I blink, not totally understanding, resting the tray of brownies on top of the TV. “Really?”

 

“Yes, really.” She still looks annoyed, but she holds her arms out for the baby, waits for me to hand her over and cuddles her in the crook of her freckly arm. Hannah babbles her giddy pleasure—she loves Shelby, always has. Shelby traces her thumb over Hannah’s downy ear. “I feel like maybe you haven’t had a whole lot of breaks. So I’m giving you one.”

 

Right away I feel a lump rise up in my throat. My hands flutter sort of helplessly at my sides. “You always give me breaks,” I manage, voice cracking a little bit—and I don’t deserve her, I don’t, somebody as fierce as Shelby to help me fight my wars. “You’re my best friend.”

 

Shelby cocks her head to the side, wrinkles up the edges of her mouth like maybe she’s worried I’m going to get her started, too. “Oh, stop it,” she orders gruffly, but then: “You’re my best friend, too.”

 

Well, that does it.
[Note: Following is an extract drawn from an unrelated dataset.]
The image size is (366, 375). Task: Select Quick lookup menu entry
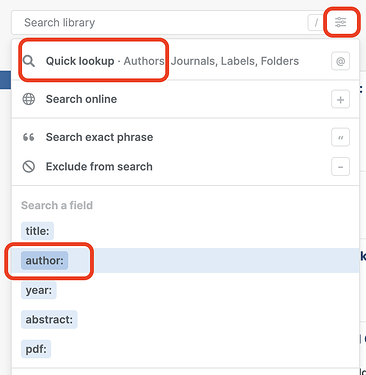coord(185,61)
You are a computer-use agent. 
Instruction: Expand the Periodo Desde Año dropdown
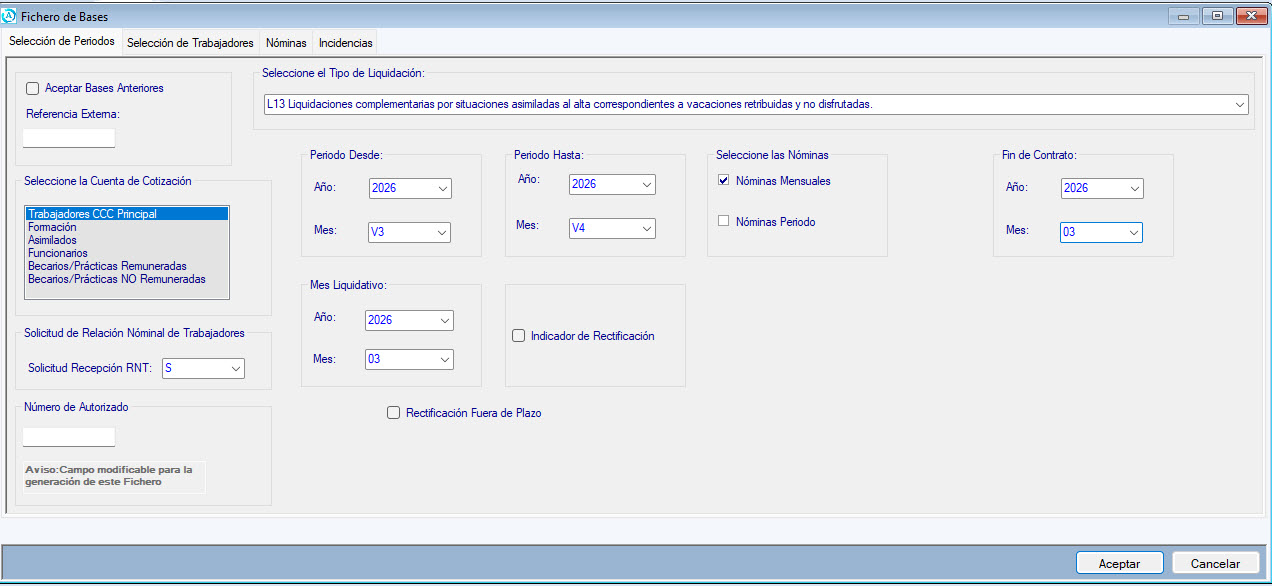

I’m crying for real when I sit down on the sofa, everything so painfully close to the surface all the time. “I’m sorry,” I tell her, almost too far gone to get the words out. “I didn’t mean to mess with your brother. I didn’t mean to screw everything up.”

 

Shelby slides an arm around my shoulders so she’s holding me and Hannah both. “I know,” she tells me, her ginger temple bumping softly against mine. “I’m sorry, too. I should have come over here right away, when your dad got sick. That was really shitty of me.”

 

“I thought you were going to hate me forever,” I tell her, and realize that it’s true: I thought for sure our friendship had gone the way of mine and Allie’s, that I’d lost her for good and would never be able to find a way back. I’m so hugely relieved that she’s here.

 

Shelby smiles. “I could never hate you, dummy,” she tells me. “I love you too much for that.” She sighs a little, squeezes. Waits for me to quiet down. “Shh, Reena. You’re okay.” She says it again a minute later, just quiet: “You’re okay,” she promises softly, and there’s something in her voice to make me believe.